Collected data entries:
_ _ _ _
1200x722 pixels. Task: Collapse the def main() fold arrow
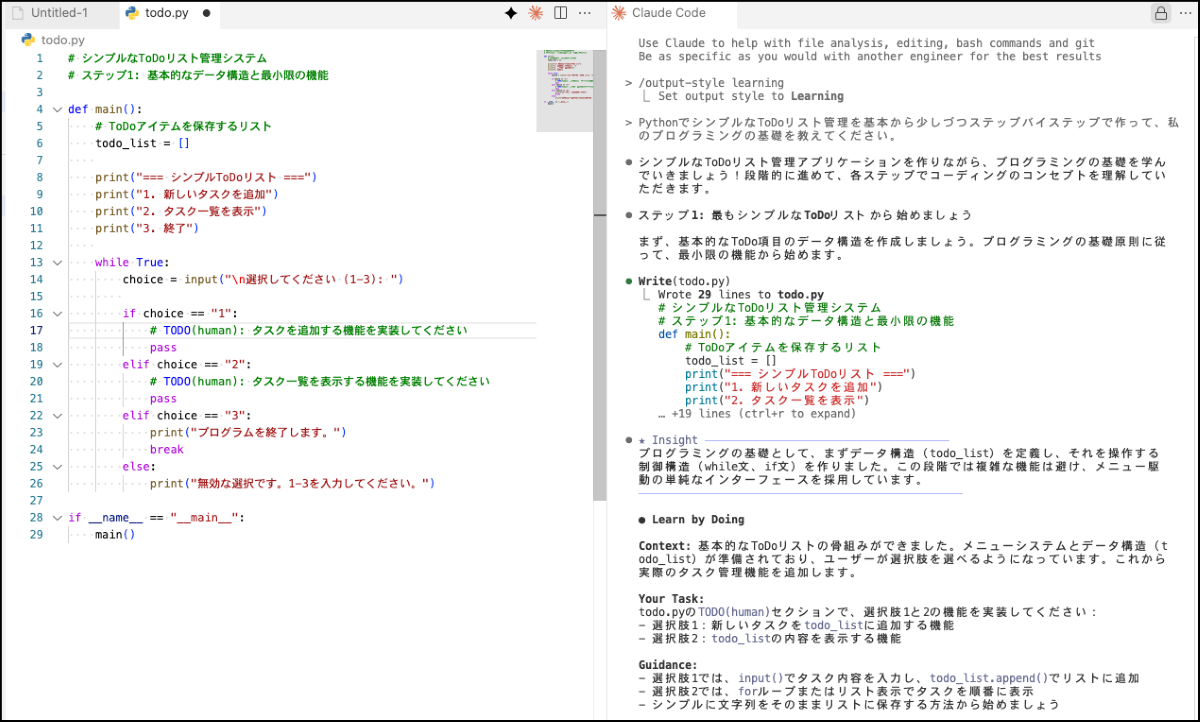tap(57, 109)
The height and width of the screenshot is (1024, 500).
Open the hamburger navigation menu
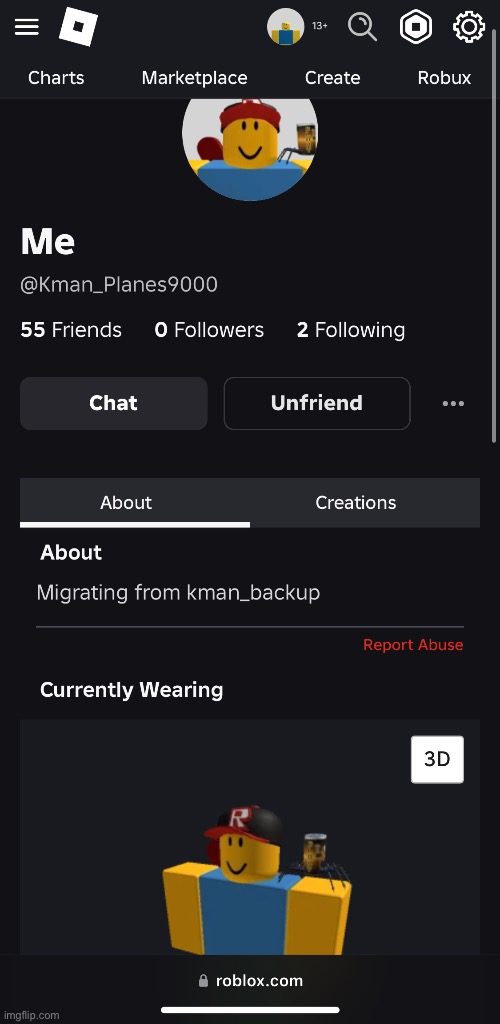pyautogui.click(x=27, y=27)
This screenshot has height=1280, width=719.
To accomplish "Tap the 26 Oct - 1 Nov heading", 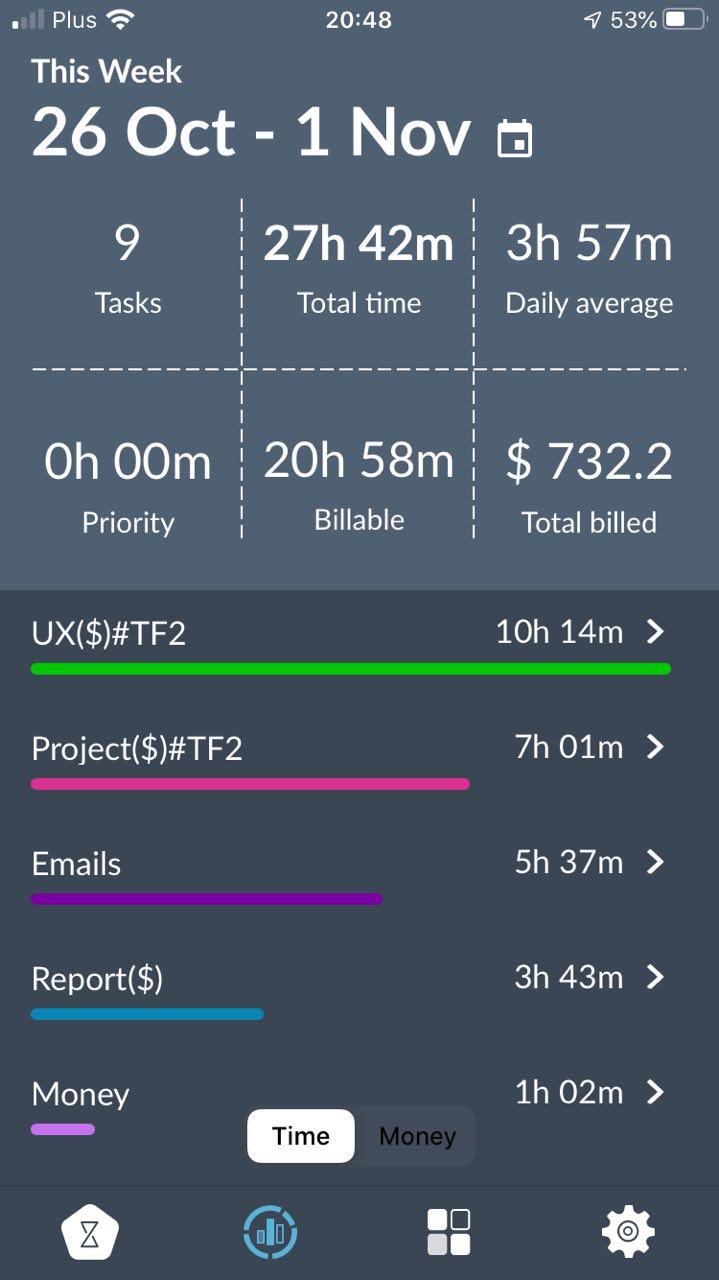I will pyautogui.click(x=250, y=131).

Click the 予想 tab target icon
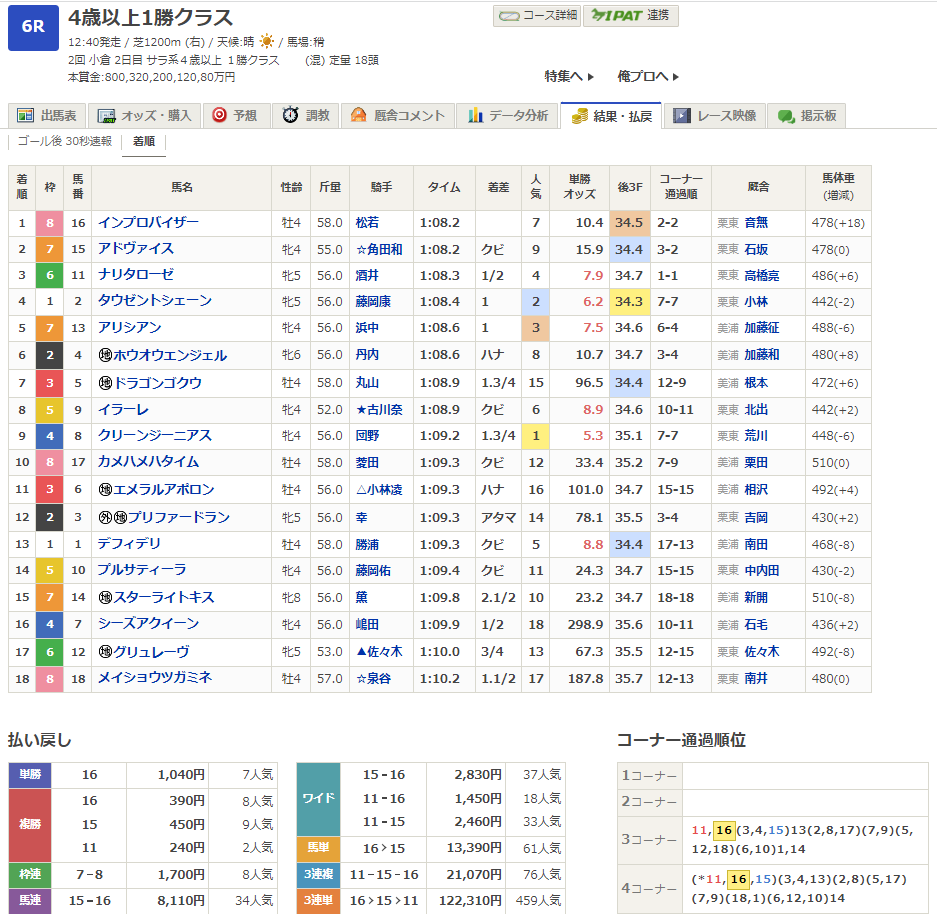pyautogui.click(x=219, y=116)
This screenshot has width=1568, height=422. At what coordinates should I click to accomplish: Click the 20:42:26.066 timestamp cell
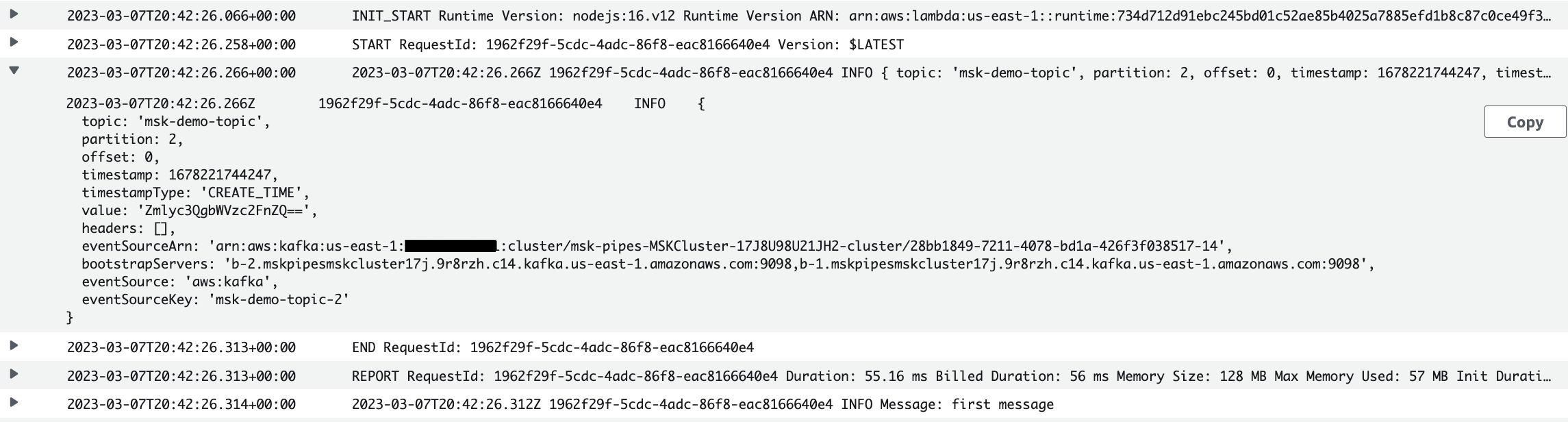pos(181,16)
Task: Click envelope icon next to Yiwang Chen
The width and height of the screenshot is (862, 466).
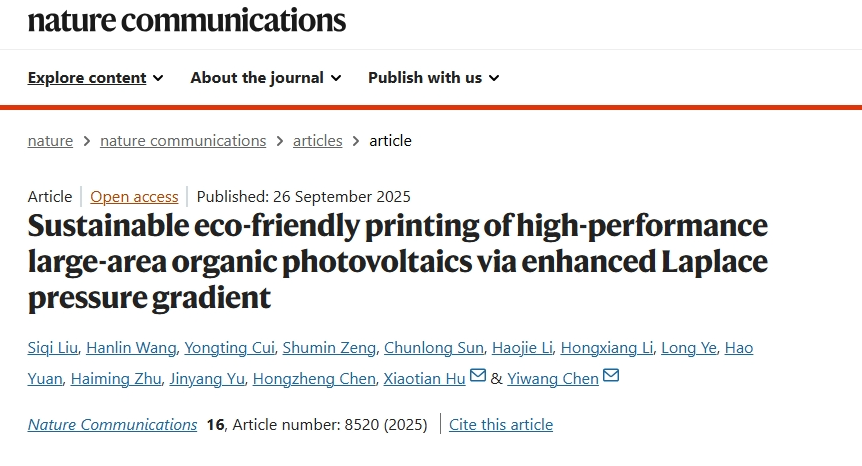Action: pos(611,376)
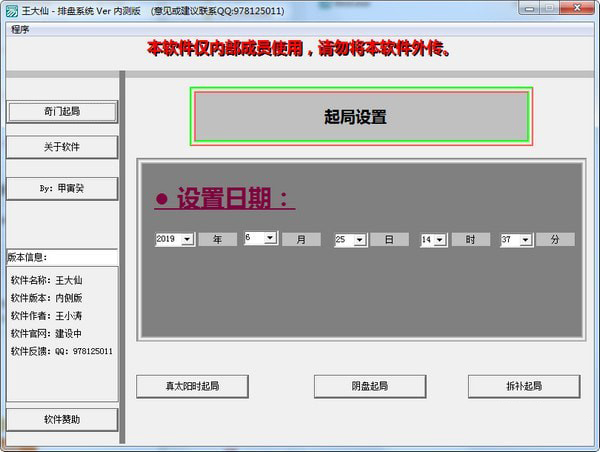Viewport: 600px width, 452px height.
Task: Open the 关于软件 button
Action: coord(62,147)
_ _ _ _
▶ _INSTRUCTIONS FOR THE TASK_
Your output should be exactly the lines of the records above from the one with "Task: Click envelope icon next to Yiwang Chen" through the last, both ends included, with pictures excluded.

▶ _FINAL ANSWER_
Task: Click envelope icon next to Yiwang Chen
The width and height of the screenshot is (862, 466).
Action: pos(611,376)
Viewport: 600px width, 452px height.
Task: Open the 关于软件 button
Action: coord(62,147)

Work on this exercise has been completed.